世界最古の葬儀に関する記録は、北イラクのシャニダール遺跡をされています。この遺跡はおよそ5万年前のものです。日本でも昔から人が亡くなると葬儀を行っていましたが、あまり多くの記録が残っていません。日本で最古の記録とされるのは、712年の「古事記」にあるアメノワカヒコの葬儀にまつわる話です。

「喪屋」という遺体を安置する場所に死者が埋葬され、死者の食事の世話をカワセミが行います。喪屋の掃除はサギ、臼を引くのをスズメ、泣く女をキジがそれぞれ担当して、盛大に8日間続けます。当時の日本では、鳥が大きな役割を担っていたことが分かります。日本の神々は天孫降臨といって、天から舞い降りたと考えられていました。

そのような神々は、死後に再び天に戻るとされます。死者の遺体や霊魂は鳥と化して彼岸に運ばれます。ヤマトタケルは死んで白鳥になったという伝説もあります。一方庶民の葬儀の大きな特徴は、共同体によって行われる点にあります。

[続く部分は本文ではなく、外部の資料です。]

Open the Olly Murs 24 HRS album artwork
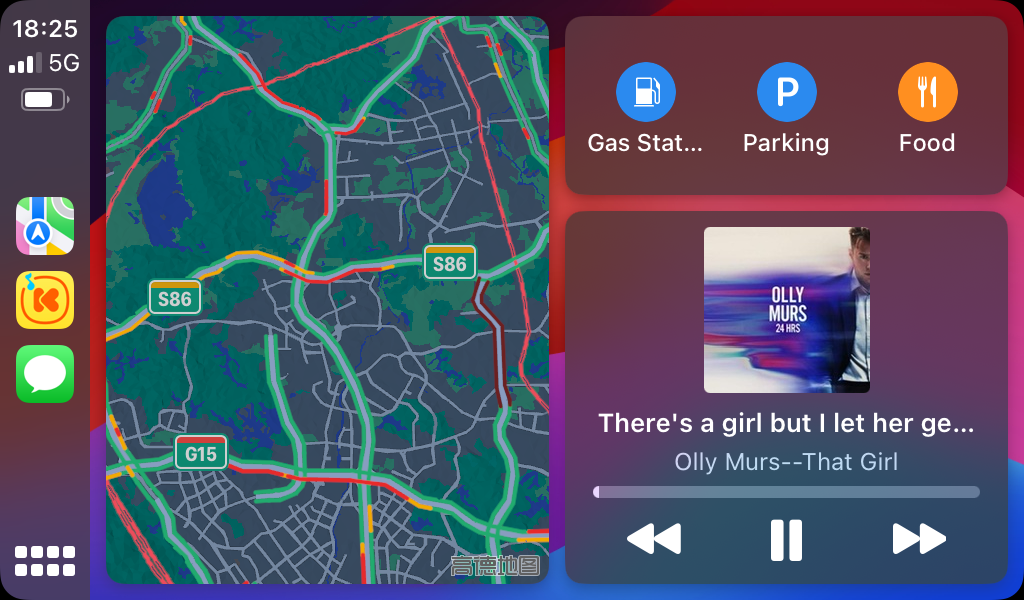 787,309
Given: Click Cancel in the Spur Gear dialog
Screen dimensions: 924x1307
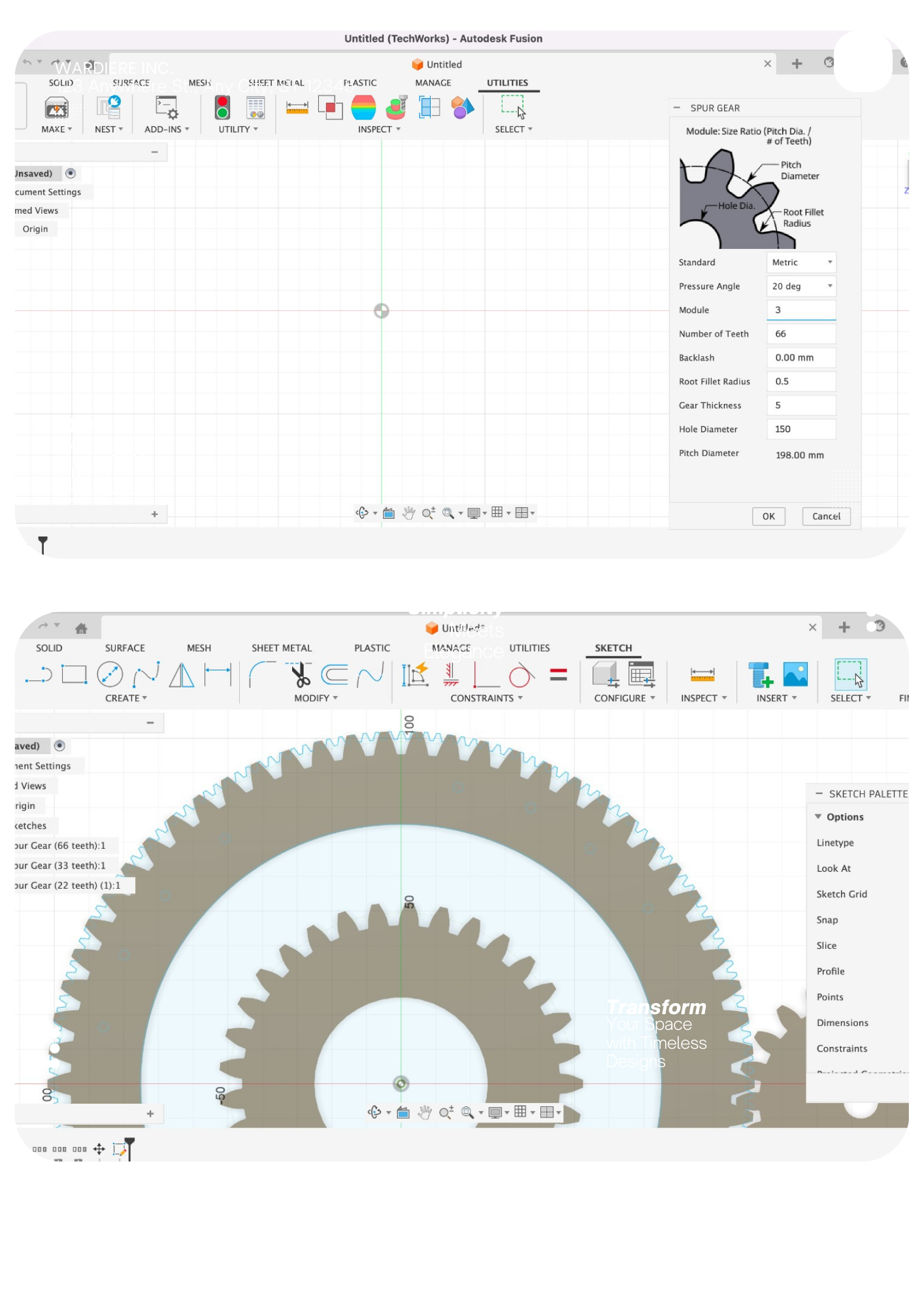Looking at the screenshot, I should (x=826, y=516).
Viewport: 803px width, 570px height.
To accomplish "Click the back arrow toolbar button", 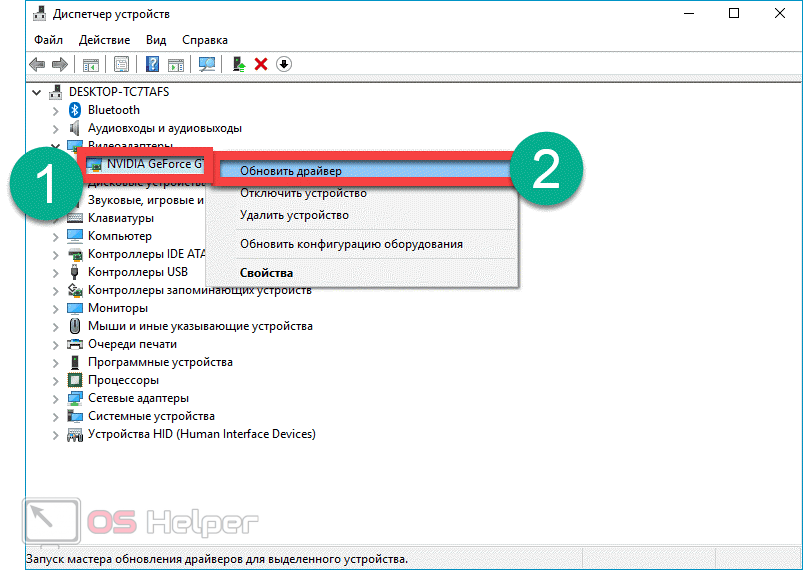I will (x=37, y=64).
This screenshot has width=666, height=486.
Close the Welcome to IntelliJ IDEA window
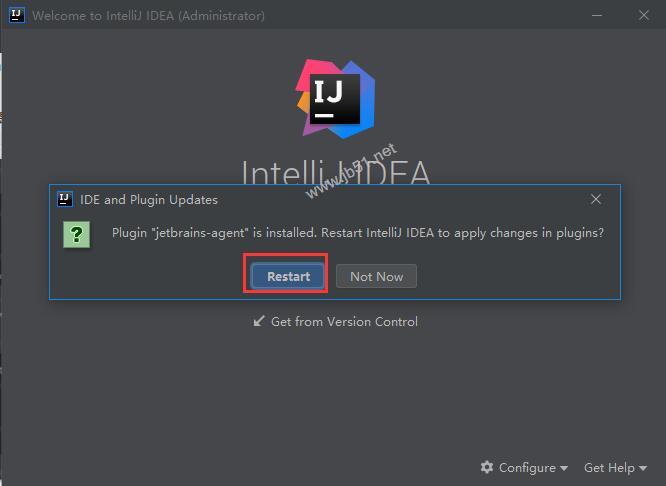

この習慣は現在でも地方によっては残っています。故人の死を悲しんでいる親族に代わって、近隣の人々が中心に葬儀を進めます。また地域的なつながりがなくても、宗教につながりがある場合もあります。「講」という同じ信仰を持った人の集まりでは、講に属する人々が力を合わせて行います。

火葬が7世紀や8世紀に僧侶の遺体に対して行われた記録があります。しかし、日本では土葬の習慣が根強く火葬が義務付けられたのは、戦後のことです。